ヘラマイヤー・アルバーさんの作品「波」

「帆」

「ダイビング」

 日独友好の美術展が24~31日に徳島市のホテル千秋閣で開かれる。徳島の彫刻文化を進める会(川島周会長)主催。県と友好交流提携しているドイツ・ニーダーザクセン州の芸術家が制作した彫刻や絵画など59点を展示する。12月25~27日には徳島市の県立21世紀館でも開催される。

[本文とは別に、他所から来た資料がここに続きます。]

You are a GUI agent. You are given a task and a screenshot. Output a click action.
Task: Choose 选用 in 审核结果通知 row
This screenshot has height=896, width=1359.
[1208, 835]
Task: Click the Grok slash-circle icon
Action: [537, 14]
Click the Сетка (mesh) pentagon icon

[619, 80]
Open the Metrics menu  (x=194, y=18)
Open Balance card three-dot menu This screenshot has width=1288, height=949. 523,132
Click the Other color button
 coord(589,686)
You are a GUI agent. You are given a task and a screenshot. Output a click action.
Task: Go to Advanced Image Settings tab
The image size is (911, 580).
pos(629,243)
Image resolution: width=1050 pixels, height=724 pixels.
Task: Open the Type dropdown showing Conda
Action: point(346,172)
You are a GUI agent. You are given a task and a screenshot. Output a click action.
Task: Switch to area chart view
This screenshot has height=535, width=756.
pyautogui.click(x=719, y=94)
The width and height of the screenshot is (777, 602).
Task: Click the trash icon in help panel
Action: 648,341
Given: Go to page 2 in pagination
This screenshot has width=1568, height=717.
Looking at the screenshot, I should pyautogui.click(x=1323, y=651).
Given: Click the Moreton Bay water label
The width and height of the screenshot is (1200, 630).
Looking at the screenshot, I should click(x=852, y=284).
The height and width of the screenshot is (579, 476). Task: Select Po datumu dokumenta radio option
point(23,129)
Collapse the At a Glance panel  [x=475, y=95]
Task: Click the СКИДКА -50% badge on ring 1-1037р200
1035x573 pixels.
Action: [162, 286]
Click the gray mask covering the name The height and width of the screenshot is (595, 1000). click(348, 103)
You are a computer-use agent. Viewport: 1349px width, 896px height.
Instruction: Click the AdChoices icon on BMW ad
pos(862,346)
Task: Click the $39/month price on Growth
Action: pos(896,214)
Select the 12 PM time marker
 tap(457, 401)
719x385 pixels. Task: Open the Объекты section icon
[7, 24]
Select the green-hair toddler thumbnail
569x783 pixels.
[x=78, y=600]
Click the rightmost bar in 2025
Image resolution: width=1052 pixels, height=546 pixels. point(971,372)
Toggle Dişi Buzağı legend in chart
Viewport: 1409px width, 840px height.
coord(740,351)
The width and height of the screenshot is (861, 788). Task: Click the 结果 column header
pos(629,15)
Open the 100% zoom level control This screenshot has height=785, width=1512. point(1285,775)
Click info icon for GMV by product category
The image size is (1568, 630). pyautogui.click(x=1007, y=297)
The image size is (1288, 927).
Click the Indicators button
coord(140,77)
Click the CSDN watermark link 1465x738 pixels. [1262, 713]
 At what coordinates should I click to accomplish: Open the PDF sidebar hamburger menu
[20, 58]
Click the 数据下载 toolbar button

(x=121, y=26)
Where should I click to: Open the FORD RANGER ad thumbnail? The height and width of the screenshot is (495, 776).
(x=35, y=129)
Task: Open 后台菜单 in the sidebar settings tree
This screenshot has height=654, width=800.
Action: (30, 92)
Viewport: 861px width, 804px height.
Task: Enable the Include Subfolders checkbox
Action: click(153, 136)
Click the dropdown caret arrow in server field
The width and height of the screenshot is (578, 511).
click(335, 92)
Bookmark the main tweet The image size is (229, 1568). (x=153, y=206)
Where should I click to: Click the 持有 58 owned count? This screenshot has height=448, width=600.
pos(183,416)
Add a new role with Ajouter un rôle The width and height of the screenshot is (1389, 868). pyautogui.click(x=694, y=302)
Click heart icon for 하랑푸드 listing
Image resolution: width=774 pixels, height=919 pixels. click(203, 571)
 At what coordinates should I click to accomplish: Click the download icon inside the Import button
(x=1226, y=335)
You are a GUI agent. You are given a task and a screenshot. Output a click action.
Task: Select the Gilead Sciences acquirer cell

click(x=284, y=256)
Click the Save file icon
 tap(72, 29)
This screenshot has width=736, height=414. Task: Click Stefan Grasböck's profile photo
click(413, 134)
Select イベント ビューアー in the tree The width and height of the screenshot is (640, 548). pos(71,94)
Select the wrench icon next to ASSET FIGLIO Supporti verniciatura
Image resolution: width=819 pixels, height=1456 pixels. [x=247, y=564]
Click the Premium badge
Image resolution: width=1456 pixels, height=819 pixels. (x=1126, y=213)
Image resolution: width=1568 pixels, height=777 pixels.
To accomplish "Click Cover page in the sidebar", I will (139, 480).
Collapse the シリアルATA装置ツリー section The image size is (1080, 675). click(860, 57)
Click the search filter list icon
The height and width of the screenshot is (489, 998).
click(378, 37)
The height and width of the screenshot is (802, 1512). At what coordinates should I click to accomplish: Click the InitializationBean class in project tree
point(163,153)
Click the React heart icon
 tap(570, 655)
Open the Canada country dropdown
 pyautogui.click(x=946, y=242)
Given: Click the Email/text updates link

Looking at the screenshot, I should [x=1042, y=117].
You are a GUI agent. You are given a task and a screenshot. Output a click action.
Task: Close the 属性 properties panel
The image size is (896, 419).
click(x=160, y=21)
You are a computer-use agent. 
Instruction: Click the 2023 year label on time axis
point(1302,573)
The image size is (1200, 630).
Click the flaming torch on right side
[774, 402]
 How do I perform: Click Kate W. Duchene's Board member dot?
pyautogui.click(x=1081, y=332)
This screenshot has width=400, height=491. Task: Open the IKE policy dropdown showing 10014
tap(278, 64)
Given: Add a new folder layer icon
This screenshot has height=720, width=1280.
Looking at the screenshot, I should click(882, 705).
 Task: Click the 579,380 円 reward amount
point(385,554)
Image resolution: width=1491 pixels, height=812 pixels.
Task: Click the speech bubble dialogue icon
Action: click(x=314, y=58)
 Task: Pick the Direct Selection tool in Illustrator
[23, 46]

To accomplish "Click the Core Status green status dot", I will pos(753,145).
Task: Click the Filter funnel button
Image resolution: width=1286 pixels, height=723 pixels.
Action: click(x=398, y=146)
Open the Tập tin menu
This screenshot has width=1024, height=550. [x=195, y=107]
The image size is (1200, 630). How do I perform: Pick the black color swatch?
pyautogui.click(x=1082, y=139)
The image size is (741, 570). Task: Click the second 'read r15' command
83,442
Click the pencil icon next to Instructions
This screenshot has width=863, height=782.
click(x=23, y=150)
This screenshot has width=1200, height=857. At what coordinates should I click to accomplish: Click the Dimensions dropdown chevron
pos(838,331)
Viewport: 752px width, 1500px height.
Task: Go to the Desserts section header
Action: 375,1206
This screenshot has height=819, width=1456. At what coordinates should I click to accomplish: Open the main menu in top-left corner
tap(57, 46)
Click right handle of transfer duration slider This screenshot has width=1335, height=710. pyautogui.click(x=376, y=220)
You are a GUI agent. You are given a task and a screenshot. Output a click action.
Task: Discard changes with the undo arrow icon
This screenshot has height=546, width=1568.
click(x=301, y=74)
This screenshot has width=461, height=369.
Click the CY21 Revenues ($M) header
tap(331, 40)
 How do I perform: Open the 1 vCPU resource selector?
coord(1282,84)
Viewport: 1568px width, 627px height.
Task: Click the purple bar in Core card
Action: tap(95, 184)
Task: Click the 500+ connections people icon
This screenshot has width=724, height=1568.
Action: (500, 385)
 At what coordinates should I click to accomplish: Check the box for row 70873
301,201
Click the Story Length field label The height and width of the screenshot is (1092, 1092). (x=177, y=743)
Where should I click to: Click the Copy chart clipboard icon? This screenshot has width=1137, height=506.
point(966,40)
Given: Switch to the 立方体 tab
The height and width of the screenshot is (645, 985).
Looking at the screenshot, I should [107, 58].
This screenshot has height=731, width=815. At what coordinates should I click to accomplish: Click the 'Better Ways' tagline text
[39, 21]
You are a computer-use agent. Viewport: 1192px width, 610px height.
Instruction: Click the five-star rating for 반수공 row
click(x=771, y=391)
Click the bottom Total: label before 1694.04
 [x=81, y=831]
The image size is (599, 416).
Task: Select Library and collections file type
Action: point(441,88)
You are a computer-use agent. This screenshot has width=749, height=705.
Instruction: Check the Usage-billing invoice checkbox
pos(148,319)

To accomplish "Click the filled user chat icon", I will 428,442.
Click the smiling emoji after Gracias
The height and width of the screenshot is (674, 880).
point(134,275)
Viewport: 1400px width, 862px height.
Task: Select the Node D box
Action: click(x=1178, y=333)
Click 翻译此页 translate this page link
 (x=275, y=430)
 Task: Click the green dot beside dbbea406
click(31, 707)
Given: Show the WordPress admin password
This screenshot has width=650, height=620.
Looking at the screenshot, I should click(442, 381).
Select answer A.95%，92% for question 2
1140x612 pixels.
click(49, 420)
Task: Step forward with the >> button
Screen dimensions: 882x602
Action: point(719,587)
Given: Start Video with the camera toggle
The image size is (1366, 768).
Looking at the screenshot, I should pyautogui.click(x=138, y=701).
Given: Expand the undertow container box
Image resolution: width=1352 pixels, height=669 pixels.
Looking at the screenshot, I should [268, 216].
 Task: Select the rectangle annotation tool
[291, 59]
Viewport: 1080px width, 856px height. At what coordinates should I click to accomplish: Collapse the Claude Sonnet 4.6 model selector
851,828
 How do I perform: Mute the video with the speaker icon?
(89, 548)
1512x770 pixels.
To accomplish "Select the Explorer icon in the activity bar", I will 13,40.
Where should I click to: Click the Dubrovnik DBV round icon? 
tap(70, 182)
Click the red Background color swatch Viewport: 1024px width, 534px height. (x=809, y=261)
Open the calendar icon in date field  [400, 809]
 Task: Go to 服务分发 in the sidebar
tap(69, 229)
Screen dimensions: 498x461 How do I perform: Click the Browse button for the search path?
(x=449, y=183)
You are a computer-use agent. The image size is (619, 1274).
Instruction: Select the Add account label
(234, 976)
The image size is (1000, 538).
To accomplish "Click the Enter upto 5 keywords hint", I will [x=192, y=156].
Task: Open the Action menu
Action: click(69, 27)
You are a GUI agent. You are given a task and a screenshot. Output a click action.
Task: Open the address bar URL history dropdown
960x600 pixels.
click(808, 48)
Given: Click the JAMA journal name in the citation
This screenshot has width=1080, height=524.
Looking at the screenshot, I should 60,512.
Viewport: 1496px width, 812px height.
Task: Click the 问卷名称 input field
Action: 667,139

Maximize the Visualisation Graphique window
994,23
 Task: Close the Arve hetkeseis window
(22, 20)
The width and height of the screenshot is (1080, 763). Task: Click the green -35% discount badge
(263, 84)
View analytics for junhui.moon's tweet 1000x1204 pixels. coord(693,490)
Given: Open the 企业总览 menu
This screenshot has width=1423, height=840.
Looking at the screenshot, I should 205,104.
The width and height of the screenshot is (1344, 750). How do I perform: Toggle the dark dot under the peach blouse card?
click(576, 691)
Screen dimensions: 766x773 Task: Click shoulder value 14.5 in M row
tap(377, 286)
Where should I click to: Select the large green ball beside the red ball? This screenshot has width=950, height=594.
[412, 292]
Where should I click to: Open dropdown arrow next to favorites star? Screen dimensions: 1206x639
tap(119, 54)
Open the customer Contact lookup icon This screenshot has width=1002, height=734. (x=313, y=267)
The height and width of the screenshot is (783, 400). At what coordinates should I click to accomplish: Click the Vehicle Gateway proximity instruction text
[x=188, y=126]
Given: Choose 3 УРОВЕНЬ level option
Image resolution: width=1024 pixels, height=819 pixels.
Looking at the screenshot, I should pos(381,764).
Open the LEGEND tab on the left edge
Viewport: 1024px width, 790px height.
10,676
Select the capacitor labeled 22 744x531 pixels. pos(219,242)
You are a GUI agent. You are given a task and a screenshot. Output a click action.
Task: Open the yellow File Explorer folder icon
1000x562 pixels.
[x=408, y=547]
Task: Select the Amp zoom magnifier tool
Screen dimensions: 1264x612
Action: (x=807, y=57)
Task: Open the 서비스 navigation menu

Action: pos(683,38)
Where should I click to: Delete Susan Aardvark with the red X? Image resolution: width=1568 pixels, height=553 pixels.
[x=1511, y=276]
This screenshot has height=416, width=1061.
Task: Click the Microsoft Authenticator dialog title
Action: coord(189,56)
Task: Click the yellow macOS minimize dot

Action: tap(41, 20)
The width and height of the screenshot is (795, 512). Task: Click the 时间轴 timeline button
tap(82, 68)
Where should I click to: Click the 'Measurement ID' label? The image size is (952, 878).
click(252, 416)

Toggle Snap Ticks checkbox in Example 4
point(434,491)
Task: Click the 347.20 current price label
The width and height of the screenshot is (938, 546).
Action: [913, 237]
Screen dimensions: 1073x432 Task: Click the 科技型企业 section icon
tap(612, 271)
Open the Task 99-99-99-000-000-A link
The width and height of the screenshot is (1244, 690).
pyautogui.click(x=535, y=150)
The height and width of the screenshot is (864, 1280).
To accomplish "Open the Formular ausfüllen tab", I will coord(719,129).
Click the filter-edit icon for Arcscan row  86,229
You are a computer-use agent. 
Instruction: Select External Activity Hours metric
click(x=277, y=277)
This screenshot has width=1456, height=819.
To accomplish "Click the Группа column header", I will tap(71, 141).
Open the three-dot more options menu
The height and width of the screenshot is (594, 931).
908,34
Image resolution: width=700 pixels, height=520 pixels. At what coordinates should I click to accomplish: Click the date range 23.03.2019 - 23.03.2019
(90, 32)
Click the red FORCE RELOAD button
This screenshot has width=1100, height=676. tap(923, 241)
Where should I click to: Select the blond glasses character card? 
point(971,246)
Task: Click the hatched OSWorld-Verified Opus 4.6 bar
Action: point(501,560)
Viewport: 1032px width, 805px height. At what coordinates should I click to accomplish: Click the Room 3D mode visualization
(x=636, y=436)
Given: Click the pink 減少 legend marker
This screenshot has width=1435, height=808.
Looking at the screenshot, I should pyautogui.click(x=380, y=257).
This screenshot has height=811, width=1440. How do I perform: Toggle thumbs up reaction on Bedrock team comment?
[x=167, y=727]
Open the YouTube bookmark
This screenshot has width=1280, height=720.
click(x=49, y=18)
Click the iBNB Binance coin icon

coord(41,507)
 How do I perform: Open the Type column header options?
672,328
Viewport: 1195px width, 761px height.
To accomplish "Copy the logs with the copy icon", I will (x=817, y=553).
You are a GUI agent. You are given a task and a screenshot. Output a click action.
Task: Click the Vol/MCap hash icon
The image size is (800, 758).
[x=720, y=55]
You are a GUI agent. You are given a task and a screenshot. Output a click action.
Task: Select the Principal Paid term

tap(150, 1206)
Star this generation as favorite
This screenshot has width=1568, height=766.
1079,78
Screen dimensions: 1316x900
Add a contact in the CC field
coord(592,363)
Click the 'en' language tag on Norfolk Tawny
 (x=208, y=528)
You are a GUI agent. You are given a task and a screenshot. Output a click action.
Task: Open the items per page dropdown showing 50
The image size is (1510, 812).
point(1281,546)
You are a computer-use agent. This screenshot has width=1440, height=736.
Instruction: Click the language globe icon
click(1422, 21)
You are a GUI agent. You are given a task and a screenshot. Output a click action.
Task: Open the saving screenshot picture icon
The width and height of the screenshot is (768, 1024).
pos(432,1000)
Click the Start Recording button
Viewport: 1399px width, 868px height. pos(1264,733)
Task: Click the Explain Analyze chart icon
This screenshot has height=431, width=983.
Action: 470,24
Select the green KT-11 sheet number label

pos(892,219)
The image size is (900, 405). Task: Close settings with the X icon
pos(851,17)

 目玉は彫刻家ヘラマイヤー・アルバーさんの石材彫刻3点。「波」(幅70センチ、高さ30センチ、奥行き10センチ)は、美しい白の大理石を削って、海の波が繰り返される様子を3層でダイナミックに表現した。「帆」(幅24センチ、高さ44センチ、奥行き16センチ)は、風を受け膨らむ帆船を重なる曲線でかたどった。砂岩を削り丸みを持たせた。「ダイビング」(高さ84センチ、幅、奥行き各16センチ)は、砂岩を使いジャンプした魚が水中に飛び込む姿をイメージしている。

 この他、画家ジュラン・ランドさんが葛飾北斎「富嶽三十六景」に着想を得て制作した作品も見応えがある。36枚の富士山の遠景写真にアクリル画をコラージュした。

 美術品は、3月に県美術家協会長の松永勉さん(71)=徳島市上助任町三本松=が作った彫刻をニーダーザクセン州のハルデクセン市に寄贈した返礼として、展示用に貸し出された。